WHAT THE EXERCISE ASKS: Write out the Serialbox summary word for word, from "When working through" up to and including "ignored (or not)".

QUOTED TEXT:

┌──

When working through the example, feel free to refer back to the slides of the presentation. As a quick reference, here is a summary of the most important high-level API features of Serialbox:

* `!$ser init directory=<path> prefix=<string>` - Initialize Serialbox
    * `unique_id=.true.` will add a unique identifier to each savepoint, useful when data collisions are likely
    * `mpi_rank=<rank>` will make sure that each MPI rank will write to a different file

* `!$ser savepoint "<string>"` - Create a savepoint to which data is associated

* `!$ser data <name>=<variable>` - Save a Fortran scalar or array <variable> to name <name>

* `!$ser verbatim <code>` - Execute code only if -DSERIALIZE is set

* `!$ser <on/off>` - Turn serialization on/off. Subsequent `!$ser data` statements are ignored (or not)

└──

[Some records]
┌──

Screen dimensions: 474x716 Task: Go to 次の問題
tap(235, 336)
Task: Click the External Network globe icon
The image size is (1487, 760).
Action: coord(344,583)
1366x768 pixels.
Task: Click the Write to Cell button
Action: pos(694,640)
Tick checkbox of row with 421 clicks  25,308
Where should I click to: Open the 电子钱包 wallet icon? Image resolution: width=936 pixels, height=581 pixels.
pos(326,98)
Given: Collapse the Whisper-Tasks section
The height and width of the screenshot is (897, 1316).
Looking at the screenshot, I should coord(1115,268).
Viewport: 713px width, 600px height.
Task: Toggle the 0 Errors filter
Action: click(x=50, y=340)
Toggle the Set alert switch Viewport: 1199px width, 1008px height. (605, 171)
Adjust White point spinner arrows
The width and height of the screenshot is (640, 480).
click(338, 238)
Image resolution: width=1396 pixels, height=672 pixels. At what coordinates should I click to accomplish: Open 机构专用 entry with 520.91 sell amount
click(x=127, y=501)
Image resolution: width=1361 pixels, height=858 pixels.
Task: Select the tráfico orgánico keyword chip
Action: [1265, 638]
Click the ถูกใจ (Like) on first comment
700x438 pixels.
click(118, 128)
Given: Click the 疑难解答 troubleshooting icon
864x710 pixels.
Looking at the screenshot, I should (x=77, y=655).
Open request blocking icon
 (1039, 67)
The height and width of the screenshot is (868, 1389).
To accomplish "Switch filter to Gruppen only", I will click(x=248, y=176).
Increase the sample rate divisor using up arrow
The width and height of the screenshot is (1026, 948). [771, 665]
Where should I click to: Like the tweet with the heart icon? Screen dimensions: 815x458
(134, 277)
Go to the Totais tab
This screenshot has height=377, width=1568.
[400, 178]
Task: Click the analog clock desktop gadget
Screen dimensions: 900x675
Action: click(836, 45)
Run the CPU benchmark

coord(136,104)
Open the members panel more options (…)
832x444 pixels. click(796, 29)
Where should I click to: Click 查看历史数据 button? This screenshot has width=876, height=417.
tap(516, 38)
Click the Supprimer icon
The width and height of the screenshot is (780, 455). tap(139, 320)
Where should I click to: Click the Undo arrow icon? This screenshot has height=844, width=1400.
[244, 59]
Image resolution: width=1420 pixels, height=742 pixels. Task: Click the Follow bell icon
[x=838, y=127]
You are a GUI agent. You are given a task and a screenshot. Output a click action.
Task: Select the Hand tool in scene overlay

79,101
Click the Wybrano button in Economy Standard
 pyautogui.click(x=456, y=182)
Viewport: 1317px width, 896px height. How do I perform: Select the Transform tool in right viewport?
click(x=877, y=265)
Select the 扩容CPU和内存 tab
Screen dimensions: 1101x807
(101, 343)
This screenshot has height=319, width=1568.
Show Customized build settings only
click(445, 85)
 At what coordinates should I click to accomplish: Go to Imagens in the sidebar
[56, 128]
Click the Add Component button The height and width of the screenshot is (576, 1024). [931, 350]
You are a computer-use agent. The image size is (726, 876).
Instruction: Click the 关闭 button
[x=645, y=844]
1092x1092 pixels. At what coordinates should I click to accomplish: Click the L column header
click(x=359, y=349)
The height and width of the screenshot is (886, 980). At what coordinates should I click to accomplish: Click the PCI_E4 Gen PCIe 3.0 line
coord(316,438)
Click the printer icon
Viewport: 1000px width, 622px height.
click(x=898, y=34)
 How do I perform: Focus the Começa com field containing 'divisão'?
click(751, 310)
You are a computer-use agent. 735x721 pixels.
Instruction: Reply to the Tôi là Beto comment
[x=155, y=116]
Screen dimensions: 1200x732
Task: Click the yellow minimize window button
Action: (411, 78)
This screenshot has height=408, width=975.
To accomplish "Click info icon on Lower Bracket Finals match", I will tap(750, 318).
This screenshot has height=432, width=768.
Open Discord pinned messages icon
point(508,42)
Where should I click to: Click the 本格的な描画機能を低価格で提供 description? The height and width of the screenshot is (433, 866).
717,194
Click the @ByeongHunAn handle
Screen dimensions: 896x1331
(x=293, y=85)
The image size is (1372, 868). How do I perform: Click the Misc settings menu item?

└──

ANSWER TO THE EXERCISE:
When working through the example, feel free to refer back to the slides of the presentation. As a quick reference, here is a summary of the most important high-level API features of Serialbox:

* `!$ser init directory=<path> prefix=<string>` - Initialize Serialbox
    * `unique_id=.true.` will add a unique identifier to each savepoint, useful when data collisions are likely
    * `mpi_rank=<rank>` will make sure that each MPI rank will write to a different file

* `!$ser savepoint "<string>"` - Create a savepoint to which data is associated

* `!$ser data <name>=<variable>` - Save a Fortran scalar or array <variable> to name <name>

* `!$ser verbatim <code>` - Execute code only if -DSERIALIZE is set

* `!$ser <on/off>` - Turn serialization on/off. Subsequent `!$ser data` statements are ignored (or not)